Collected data
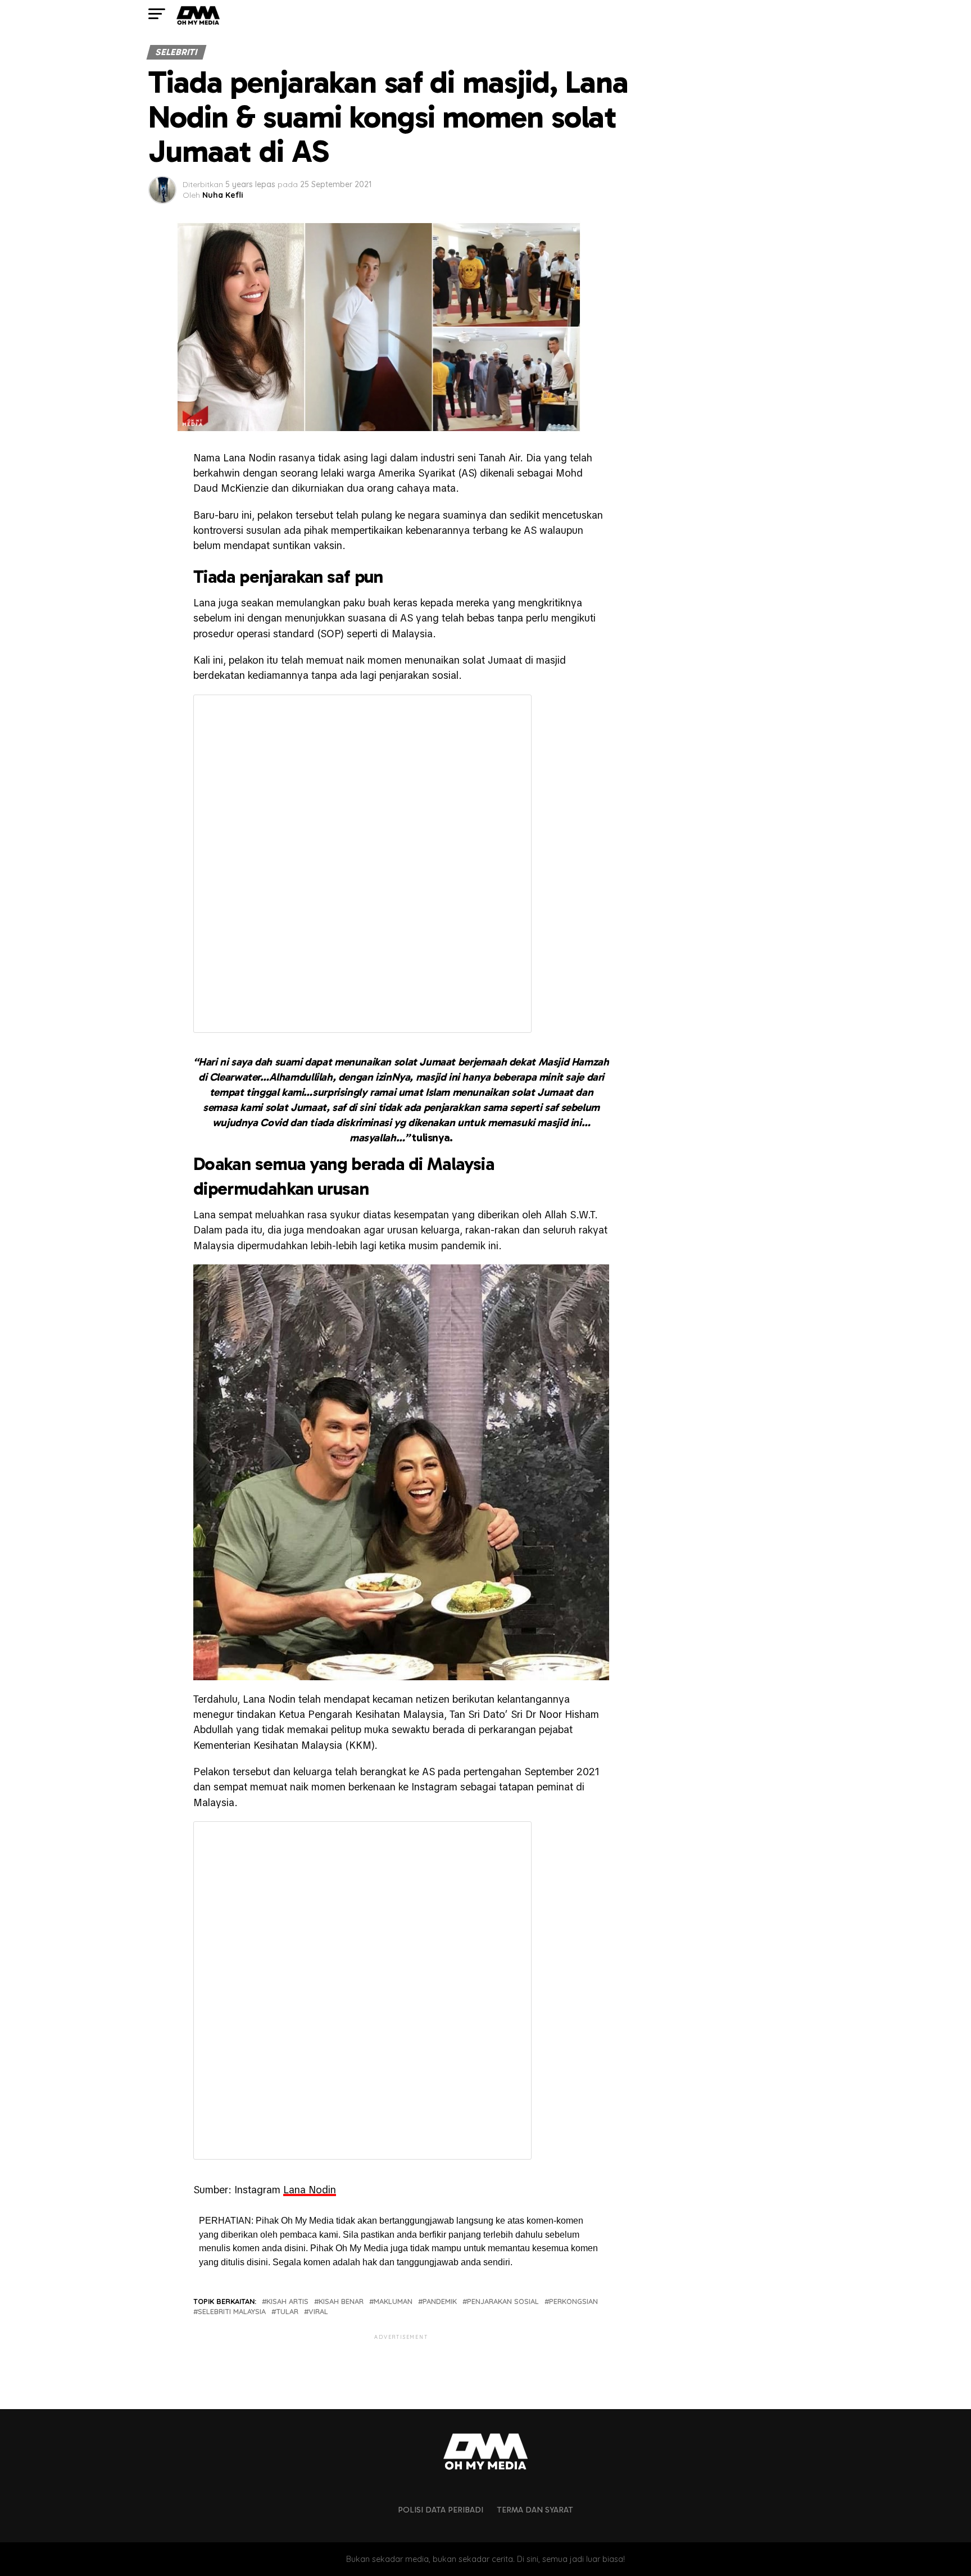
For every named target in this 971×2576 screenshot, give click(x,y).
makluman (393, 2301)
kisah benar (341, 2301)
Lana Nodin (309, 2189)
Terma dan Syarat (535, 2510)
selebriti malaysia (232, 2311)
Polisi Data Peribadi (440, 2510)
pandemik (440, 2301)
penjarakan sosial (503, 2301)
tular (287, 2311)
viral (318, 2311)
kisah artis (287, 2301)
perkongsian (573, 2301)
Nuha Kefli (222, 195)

◆ ABOUT THIS TASK
Give back each entry verbatim but drop its pictures.

◆ YOUR SOLUTION
For every named target in this 971×2576 screenshot, give click(x,y).
makluman (393, 2301)
kisah benar (341, 2301)
Lana Nodin (309, 2189)
Terma dan Syarat (535, 2510)
selebriti malaysia (232, 2311)
Polisi Data Peribadi (440, 2510)
pandemik (440, 2301)
penjarakan sosial (503, 2301)
tular (287, 2311)
viral (318, 2311)
kisah artis (287, 2301)
perkongsian (573, 2301)
Nuha Kefli (222, 195)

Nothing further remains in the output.